**Excerpt:**
#####

Thoughts from 'The Friendship Cure'



‘An old friend will help you move. A good friend will help you move a dead body’ - Jim Haynes

I recently finished reading ‘The Friendship Cure’, a book that unpacks the social, cultural and psychological impact of who we hang out with and why. Through scientific research, personal observations and anecdotes from others, Kate Leaver presents every question you’ve ever had about our social networks, both on- and off-line. Despite its pink cover, both male and female readers would be fascinated by her insights on modern friendship. Below, I’ve chosen some thoughts from ‘The Friendship Cure’ that stayed with me long after finishing the final page and closing the magenta cover.

THOUGHT ONE - “How many friends can one person have?”

Anyone who’s seen someone roll their eyes and grumble “I don’t have time for anymore friends” may have wondered just where the upper limit of our acquaintances lies. The answer is - 150, known as Dunbar’s Number. After much research, the anthropologist Robin Dunbar concludes that this is the maximum number of friends each of us has in our social network. Our cognitive constraints prevent us from having any meaningful social interactions beyond this. The number breaks down to -
  • 5 very close friends (who you’d contact in a crisis, a serious romantic partner counts as 1.5)
  • 10 close friends (who you’d grieve fully if they died)
  • 35 friends (who you make an effort to stay in regular contact with, if only through likes and comments)
  • 100 acquaintances (who you’d at least greet in the street)
This is not the number of people you know or could pick out in a crowd. Our memory can store around 1,500 faces, but Dunbar’s Number reduces this to actual social connections. Therefore, your eye-rolling friend may indeed have reached their 151st contact.

THOUGHT TWO - “Wow, loneliness is unhealthy!”

I’d heard it said before that loneliness is more harmful than smoking 15 cigarettes a day. However, I’d never stopped to consider the specific health risks that lead to this alarming statistic. Studies have shown that people who are lonely wake up with higher levels of cortisol, the stress hormone, in their systems. This is a natural response left over from our primitive days. Because humans are pack animals, we are instinctively aware that to be alone is to be more vulnerable. This increased cortisol in the body, however, weakens our immune systems, and leaves us defenceless against all sorts of health problems.

THOUGHT THREE - “Why are there no songs about friendship breakups?”

Leaver speaks to people who have been ghosted, bullied and emotionally damaged by people they thought they could call friends. Sometimes, a friendship itself becomes toxic, or sometimes people just drift apart in response to the unexpected nature of life. It seems that romantic breakups are discussed far more than platonic ones, and yet Leaver speaks to therapists who have listened to many a client’s heartbreak over friendships. In terms of coping with a friendship break up, Leaver recommends normalising the pain and allowing oneself the time and space needed for closure.

THOUGHT FOUR - “Where friendship is concerned, do we distinguish between real life and social media too rigidly?”


Leaver certainly thinks so as she argues against separating our online and offline friendships through what she calls ‘digital dualism.’ Friends made online, and even relationships formed this way, are often considered at a slightly lower rank than those made in the real world. However, there’s an increasing number of apps out there to help people meet kindred spirits, such as Bumble BFF and Go Green Go. In one of my favourite parts of the book, Leaver chats to Michelle Kennedy who founded Peanut, a friendship app for mothers. Kennedy created Peanut when she herself struggled with loneliness after becoming a Mum. Now, she speaks to mothers who happily scroll through Peanut during 3am feeds, feeling a little more connected and comforted than before. In short, it’s time to set aside our ‘snobbery’ regarding online friendships.

If there’s one thing I didn’t like about ‘The Friendship Cure,’ it’s the fluffy, overly-emotional conclusion that Leaver reaches in her final chapter, so I’ll try to avoid ending my blog post in a similar vein! All I will say is - pick up a copy, and pick up the phone to a friend while you’re at it.

#####

**Supplied material:**
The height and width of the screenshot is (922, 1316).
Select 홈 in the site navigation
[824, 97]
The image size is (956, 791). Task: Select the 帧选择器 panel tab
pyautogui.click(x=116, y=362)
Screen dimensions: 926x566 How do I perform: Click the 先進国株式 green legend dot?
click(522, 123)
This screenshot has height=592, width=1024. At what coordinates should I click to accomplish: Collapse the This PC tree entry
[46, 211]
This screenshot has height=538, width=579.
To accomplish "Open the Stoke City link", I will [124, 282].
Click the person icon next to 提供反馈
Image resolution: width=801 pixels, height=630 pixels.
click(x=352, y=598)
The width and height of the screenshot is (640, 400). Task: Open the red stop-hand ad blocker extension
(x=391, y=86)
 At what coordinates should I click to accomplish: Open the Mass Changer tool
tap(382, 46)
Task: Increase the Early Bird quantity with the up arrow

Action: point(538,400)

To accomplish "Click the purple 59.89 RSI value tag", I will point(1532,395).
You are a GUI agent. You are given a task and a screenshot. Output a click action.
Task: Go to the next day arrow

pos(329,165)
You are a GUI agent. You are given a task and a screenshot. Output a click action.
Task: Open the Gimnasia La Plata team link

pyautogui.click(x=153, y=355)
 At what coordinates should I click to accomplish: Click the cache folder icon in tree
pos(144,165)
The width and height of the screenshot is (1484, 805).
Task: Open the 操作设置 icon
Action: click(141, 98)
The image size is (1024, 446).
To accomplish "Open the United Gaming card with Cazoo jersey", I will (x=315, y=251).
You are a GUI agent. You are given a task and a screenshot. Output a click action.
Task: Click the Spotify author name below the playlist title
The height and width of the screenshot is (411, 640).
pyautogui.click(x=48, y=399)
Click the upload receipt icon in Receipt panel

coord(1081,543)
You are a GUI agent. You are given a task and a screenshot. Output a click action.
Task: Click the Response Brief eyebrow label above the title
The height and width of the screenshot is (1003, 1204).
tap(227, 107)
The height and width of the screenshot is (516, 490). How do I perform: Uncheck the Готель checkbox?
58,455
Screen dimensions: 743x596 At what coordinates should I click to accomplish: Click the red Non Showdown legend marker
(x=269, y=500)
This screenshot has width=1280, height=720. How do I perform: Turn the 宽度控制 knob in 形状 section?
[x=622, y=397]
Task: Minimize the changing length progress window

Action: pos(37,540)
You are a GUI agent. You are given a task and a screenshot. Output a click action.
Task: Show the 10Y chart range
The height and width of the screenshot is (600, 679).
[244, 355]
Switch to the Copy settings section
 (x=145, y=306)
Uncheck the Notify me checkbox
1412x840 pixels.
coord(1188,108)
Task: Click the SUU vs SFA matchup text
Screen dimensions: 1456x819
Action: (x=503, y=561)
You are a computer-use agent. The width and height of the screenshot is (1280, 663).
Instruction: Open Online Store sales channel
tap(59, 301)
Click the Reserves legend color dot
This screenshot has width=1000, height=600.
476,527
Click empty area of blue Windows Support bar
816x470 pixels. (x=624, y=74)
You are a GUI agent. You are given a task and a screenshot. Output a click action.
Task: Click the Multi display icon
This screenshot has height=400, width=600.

#####

**What is required:** Condense the paragraph of the blog post about 'The Friendship Cure' that begins "I'd heard it said before" into a bulleted list of its main facts.

**Your response:**
- Loneliness is said to be more harmful than smoking 15 cigarettes a day.
- Studies show that lonely people wake up with higher levels of cortisol, the stress hormone.
- This is a natural response left over from primitive times: humans are pack animals and instinctively sense that being alone makes them more vulnerable.
- The increased cortisol weakens the immune system and leaves people defenseless against many health problems.